Immunotherapy tries to reset our immune response to recognise these hijacker cancer cells. For example, immune checkpoint blockade (ICB) therapies target the cellular pathway that programs cell death; the therapies trigger the pathway so cancer cells are killed.
This kind of therapy has shown incredible potential to treat various forms of cancer, such as melanoma, kidney cancer, head and neck cancer, bladder cancer, non-small cell lung cancer. But there can be troublesome side effects, including kick-starting the immune system to attack healthy tissue.
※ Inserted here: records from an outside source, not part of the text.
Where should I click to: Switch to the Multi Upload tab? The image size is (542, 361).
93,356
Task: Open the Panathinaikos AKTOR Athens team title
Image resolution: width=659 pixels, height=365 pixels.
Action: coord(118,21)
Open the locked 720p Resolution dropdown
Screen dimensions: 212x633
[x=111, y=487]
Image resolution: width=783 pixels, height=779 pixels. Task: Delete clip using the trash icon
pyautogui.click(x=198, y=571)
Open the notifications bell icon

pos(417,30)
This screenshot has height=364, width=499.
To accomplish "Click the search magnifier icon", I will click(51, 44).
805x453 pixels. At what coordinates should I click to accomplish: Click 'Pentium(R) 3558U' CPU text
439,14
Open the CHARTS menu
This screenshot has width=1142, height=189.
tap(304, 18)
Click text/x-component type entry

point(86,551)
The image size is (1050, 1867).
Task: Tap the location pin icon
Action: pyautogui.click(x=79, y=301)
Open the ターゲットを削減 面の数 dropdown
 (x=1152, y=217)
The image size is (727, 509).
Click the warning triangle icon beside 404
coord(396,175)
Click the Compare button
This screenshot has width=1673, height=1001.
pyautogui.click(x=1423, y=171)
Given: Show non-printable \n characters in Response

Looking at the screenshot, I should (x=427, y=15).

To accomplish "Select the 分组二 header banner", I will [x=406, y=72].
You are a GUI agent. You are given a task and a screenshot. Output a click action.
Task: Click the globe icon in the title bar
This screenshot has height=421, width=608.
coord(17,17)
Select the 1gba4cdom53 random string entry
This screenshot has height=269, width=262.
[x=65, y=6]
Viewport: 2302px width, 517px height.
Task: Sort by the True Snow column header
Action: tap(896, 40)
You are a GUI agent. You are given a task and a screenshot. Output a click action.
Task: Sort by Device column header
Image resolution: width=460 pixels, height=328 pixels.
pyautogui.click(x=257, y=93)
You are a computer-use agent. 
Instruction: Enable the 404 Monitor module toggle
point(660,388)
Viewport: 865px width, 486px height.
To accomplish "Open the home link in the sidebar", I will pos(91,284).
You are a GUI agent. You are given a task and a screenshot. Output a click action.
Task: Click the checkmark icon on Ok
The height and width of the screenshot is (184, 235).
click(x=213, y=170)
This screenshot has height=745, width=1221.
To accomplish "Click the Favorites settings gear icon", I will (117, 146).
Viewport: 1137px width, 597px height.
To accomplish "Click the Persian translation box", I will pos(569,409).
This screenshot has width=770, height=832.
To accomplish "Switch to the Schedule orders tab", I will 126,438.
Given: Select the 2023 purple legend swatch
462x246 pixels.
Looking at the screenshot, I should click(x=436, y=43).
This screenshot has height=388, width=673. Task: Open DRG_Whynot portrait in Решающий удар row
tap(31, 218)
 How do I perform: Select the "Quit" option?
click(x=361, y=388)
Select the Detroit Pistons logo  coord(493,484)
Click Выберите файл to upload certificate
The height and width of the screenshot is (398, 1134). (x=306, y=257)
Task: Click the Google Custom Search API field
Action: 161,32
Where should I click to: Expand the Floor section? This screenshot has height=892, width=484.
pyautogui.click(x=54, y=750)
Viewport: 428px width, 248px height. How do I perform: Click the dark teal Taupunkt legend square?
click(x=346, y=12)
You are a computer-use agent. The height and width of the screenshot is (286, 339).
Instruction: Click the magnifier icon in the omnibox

And often this immunotherapy does not work because many tumours lack the specific characteristics needed in order for the immunotherapy to recognise and attack the cancer cells as enemies. These sorts of tumours are called low-immunogenic tumours.
Doctors have achieved better results with immunotherapy if they attack the tumours with chemotherapy first. But still, this approach is not sufficient for patients with low immunogenic tumours. Scientists, therefore, have been engineering various methods to make immunotherapy more effective.
For example, scientists are utilising delivery systems to transport drugs and immunotherapy directly to the tumour site to enhance treatment efficacy and decrease toxicity in other parts of the body.
To this end, researchers at UNC and NC State developed what they call a bioresponsive scaffold system. Essentially, it’s a hydrogel – a polymeric network that can be loaded with therapeutics.
“The trick is that the gel can be formed quickly inside the body once a biocompatible polymer and its crosslinker are mixed together,” said co-lead author, Jinqiang Wang, PhD, a postdoctoral researcher in the Gu lab.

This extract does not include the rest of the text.